EXERCISE SET:
1. From the eCommerce KPIs guide, render this sentence in Spanish: "eCommerce KPIs, for example, allow you to understand how consumers are interacting with your products on online shopping channels."
2. According to the eCommerce KPIs guide, what amount of revenue might eCommerce reach by 2025?

---- SOURCE EXCERPT

22. June 2024

Your Essential Guide to eCommerce KPIs

Guide to eCommerce KPIs

What are Key Performance Indicators (KPIs) and Why are They so Important?

Key Performance Indicators are metrics or measurable values that demonstrate how effective a company is in achieving its key objectives. KPIs are common among all digital marketing channels, however, depending on your goal and the channel itself, metrics vary. eCommerce KPIs, for example, allow you to understand how consumers are interacting with your products on online shopping channels.

As eCommerce is growing immensely, companies are investing heavily in eCommerce as a viable channel. For example, between 2022-2025, eCommerce revenue may have an annual growth rate of over 11%, achieving over 5 trillion US dollars by 2025. To calculate ROI and measure performance against your goals, it is essential to measure the right KPIs.

If you remember from our earlier Social Media KPIs article, it is possible to look at metrics for every stage of the online customer journey.

Why Match eCommerce KPIs to the Online Customer Journey?

--------
---- DATASET CONTENT

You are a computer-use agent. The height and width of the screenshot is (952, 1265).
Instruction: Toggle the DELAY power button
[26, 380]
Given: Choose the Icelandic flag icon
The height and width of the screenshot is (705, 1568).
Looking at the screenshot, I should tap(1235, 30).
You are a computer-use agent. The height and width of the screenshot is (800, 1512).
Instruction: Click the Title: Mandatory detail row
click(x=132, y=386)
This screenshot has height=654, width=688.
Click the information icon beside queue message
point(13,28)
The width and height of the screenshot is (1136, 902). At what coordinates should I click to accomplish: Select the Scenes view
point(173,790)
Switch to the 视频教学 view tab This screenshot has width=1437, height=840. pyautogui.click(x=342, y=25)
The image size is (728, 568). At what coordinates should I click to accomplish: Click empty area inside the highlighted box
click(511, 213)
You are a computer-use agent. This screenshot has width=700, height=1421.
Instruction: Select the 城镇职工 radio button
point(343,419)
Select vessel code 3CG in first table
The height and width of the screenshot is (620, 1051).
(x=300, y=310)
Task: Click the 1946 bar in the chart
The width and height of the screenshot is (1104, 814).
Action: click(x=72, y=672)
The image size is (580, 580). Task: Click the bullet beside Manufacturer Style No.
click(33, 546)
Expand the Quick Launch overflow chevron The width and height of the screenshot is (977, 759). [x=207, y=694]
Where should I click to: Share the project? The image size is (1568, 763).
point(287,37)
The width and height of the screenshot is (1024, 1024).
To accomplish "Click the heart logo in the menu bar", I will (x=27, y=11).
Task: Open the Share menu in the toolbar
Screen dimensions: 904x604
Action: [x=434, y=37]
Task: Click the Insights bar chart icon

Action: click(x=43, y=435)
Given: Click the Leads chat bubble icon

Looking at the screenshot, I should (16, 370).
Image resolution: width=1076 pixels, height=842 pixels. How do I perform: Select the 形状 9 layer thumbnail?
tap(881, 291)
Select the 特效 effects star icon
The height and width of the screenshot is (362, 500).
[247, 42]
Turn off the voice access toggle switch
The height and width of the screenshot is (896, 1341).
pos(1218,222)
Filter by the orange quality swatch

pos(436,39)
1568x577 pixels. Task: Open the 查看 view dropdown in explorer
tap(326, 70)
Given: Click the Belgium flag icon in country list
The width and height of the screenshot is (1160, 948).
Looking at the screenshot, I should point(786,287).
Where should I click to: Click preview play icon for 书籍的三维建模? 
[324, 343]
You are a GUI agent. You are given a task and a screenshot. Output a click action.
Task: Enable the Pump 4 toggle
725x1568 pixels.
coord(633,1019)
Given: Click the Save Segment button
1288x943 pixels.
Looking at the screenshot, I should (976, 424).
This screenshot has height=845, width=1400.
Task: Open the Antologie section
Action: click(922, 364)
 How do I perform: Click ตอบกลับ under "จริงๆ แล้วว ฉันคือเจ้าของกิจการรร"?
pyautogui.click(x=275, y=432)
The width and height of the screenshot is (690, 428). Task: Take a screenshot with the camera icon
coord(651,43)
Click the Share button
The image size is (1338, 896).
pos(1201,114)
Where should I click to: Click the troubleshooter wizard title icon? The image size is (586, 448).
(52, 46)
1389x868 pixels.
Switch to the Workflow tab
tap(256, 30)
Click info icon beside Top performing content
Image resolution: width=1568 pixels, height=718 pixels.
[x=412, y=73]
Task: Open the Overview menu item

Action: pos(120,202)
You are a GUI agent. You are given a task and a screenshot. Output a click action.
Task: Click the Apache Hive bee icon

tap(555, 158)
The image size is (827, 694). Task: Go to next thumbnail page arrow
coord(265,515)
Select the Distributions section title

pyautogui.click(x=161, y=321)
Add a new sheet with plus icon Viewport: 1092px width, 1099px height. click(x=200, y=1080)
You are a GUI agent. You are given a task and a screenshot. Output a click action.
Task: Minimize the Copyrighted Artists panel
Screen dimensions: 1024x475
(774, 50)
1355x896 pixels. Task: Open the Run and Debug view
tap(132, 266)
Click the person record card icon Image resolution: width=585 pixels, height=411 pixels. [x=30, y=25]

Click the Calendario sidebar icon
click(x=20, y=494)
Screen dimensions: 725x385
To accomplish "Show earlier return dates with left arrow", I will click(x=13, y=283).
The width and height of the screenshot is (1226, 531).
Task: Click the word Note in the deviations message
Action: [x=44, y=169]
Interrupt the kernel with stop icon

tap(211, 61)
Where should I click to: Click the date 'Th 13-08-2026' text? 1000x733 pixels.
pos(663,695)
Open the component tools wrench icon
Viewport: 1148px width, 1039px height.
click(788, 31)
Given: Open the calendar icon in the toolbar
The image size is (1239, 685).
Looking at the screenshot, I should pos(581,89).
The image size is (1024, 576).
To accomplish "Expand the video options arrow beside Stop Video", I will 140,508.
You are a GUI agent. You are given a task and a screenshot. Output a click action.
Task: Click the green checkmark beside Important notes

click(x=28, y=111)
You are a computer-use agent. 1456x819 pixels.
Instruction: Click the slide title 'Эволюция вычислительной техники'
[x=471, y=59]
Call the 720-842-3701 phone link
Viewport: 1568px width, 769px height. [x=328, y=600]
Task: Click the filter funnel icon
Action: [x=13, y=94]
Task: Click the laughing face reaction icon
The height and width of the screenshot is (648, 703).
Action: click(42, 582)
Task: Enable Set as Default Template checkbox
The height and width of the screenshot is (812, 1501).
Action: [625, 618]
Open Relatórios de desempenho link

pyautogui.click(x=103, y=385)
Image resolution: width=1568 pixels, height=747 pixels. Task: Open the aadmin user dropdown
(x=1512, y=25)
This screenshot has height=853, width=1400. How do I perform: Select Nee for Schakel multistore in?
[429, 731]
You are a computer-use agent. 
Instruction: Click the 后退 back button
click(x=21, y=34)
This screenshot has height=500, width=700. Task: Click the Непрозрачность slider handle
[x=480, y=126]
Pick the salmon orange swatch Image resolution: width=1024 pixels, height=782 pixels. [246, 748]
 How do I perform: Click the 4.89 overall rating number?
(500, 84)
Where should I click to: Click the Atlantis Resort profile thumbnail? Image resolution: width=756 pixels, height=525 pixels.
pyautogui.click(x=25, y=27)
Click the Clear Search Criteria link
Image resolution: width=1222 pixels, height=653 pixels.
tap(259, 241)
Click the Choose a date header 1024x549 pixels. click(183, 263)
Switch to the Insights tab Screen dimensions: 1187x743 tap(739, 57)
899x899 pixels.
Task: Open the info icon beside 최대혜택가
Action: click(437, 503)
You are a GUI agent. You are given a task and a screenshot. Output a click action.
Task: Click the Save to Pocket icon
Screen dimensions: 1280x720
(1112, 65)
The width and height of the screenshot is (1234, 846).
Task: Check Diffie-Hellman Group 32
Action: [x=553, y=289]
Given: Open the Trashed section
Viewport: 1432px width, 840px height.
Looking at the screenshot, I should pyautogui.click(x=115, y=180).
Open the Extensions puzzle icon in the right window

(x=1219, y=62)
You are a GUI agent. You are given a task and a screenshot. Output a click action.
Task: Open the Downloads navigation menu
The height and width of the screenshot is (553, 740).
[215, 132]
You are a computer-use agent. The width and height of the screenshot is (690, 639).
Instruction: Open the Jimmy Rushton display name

--------

OUTPUTS:
1. Los KPI de comercio electrónico, por ejemplo, permiten comprender cómo interactúan los consumidores con sus productos en los canales de compra en línea.

2. Over 5 trillion US dollars.